Stocks, which climbed about 1.1 billion barrels in the first half of 2020, could go back to “normal” by the third quarter of next year, provided OPEC+ postpones its output hike slated for January, he said.
“We are going to make inroads into reducing those stocks but in terms of returning to normal stocks levels we are going to do that next summer depending on the supply response,” he said. “A significant change of demand is unlikely through the winter period. It is a higher probability case because of the situation in the vaccine.”
Oil surge
Oil futures settled sharply higher Nov. 9 on the back of improved demand outlooks following reports of a breakthrough in COVID-19 vaccine research. NYMEX December WTI settled $3.15 higher, or 8.5%, at $40.29/b, the biggest gain since May 1, and ICE January Brent rallied $2.95, or 7.5%, to $42.40/b, the biggest increase since June 1. WTI was trading 0.74% higher to $40.59/b and Brent up 1.06% to $42.85/b at 5:18 am CT (11:18 am GMT).
Pfizer and BioNTech said their COVID-19 vaccine had shown itself to be more than 90% effective in a phase 3 trial but gave back some of these gains amid signs that the pandemic is worsening in the near term.
“Obviously what the vaccines mean is that personal transportation, personal movement, flying around the world, consuming jet fuel has a much better chance of some signs for recovery next year,” Hardy said.
Biden administration
The election of Joe Biden as US president will have an impact on the oil market and prices, Hardy said. Biden’s $2 trillion green agenda includes eliminating carbon emissions from the power sector by 2035 and banning fracking on federal lands.

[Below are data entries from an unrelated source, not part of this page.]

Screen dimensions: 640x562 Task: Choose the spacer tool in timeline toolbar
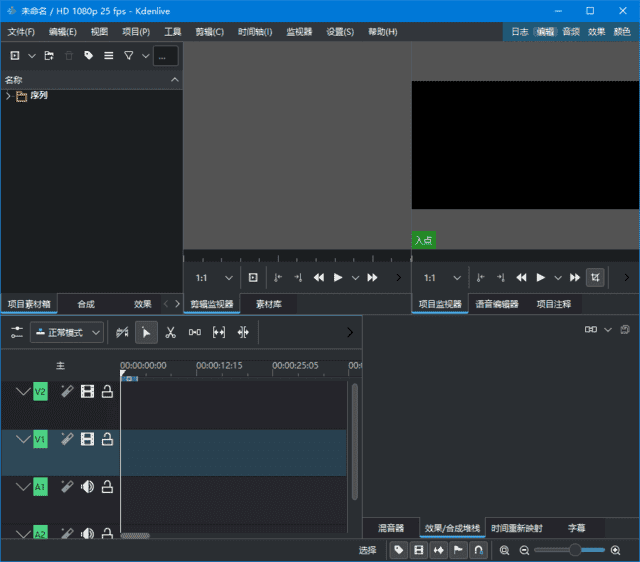click(x=194, y=332)
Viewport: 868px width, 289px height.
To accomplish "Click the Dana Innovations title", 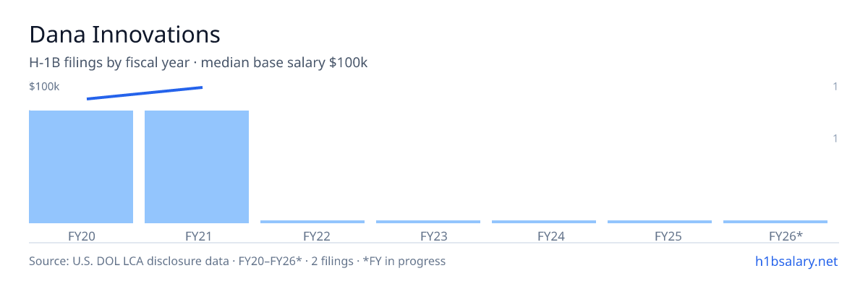I will (x=124, y=34).
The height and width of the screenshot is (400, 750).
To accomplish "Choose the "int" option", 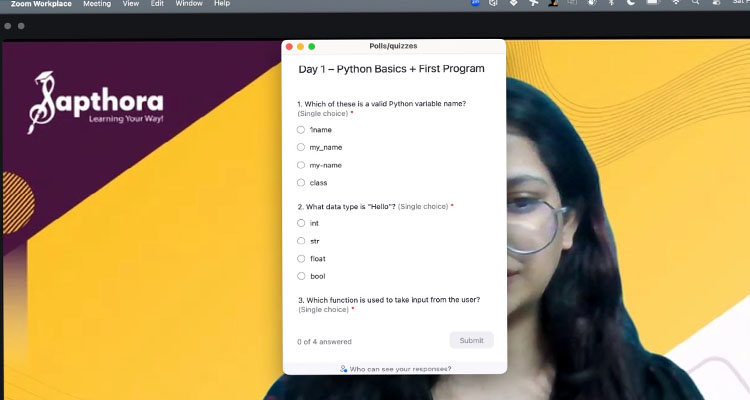I will [301, 223].
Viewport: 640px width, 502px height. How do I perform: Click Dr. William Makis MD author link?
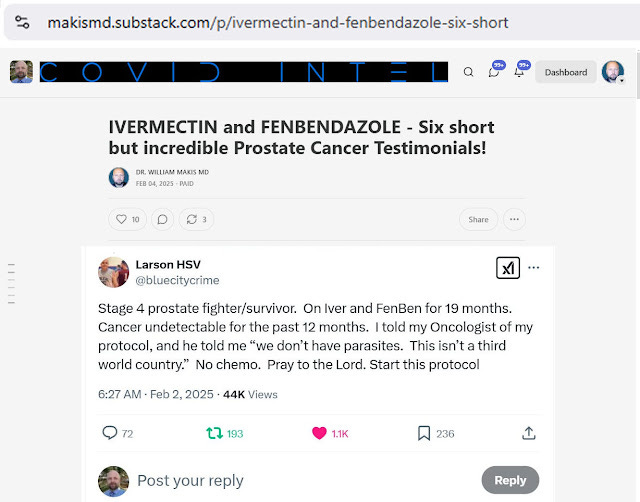(172, 172)
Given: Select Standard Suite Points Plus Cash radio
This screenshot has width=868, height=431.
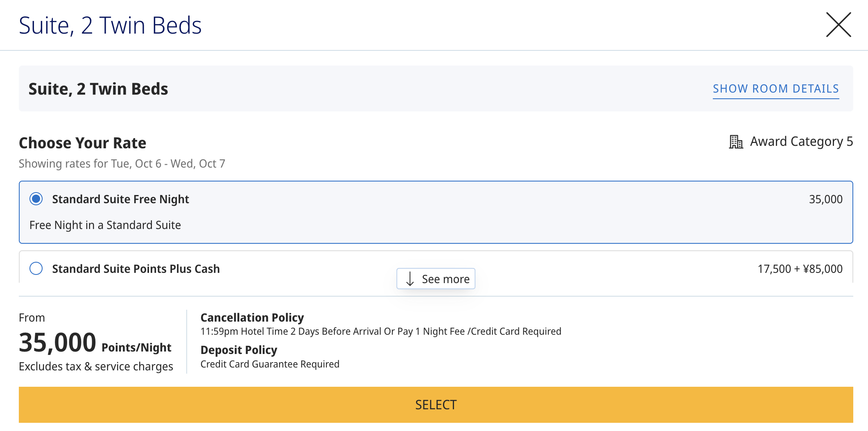Looking at the screenshot, I should click(x=36, y=269).
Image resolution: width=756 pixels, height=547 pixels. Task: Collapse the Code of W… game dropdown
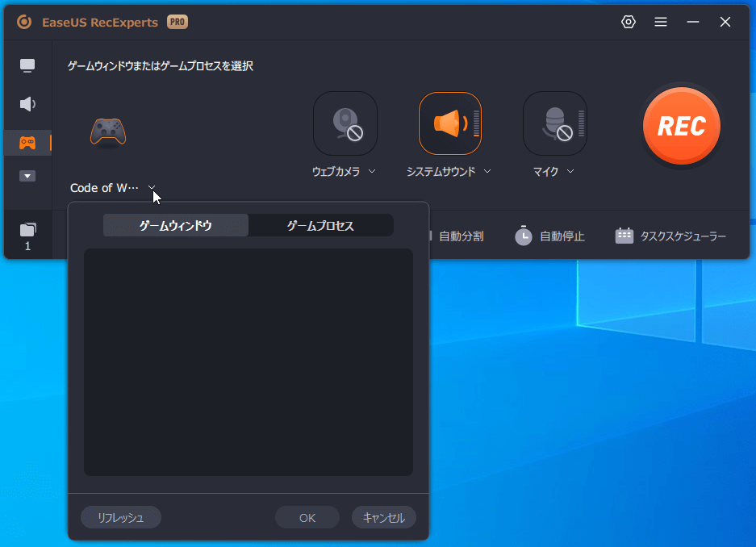tap(152, 188)
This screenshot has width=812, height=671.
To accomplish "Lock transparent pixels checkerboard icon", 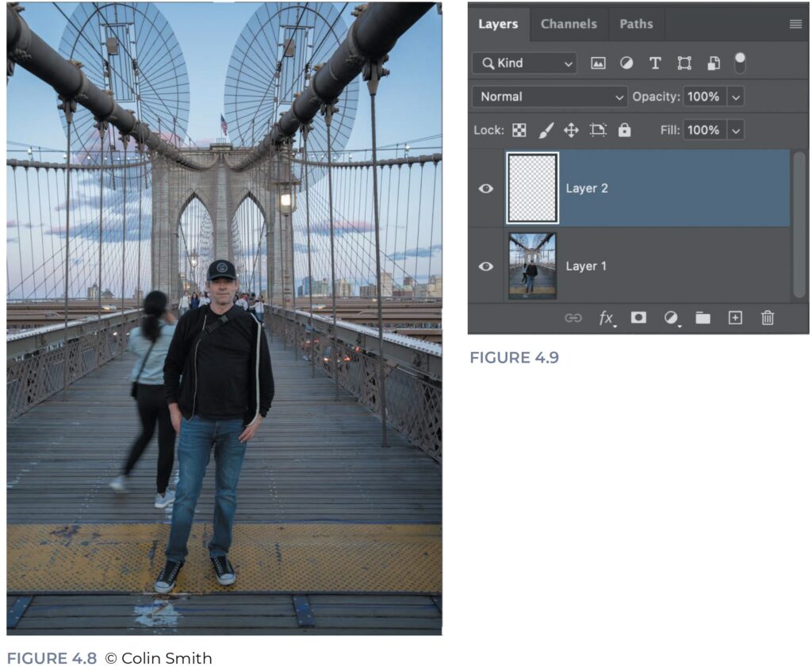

“There is a change in mood,” Hardy said. “I think that pushes up the cost of capital in the US. It gives the American oil market a more European flavor. There will be more ESG pressure. There will be more shareholder pressure over how businesses conduct themselves, over the way that businesses extract oil and gas. Obviously, that’s a slightly more bullish factor.” Investors are increasingly demand oil producers change their environmental, social and governance practices because of climate change.
Biden’s leaning toward rejoining the Iran nuclear deal that the Trump administration exited in 2018 will also affect the oil markets, Hardy said. Trump re-imposed sanctions on Iran in 2018 after leaving the Joint Comprehensive Plan of Action that was signed between Tehran, China, France, Germany, Russia, the UK, and the US in 2015.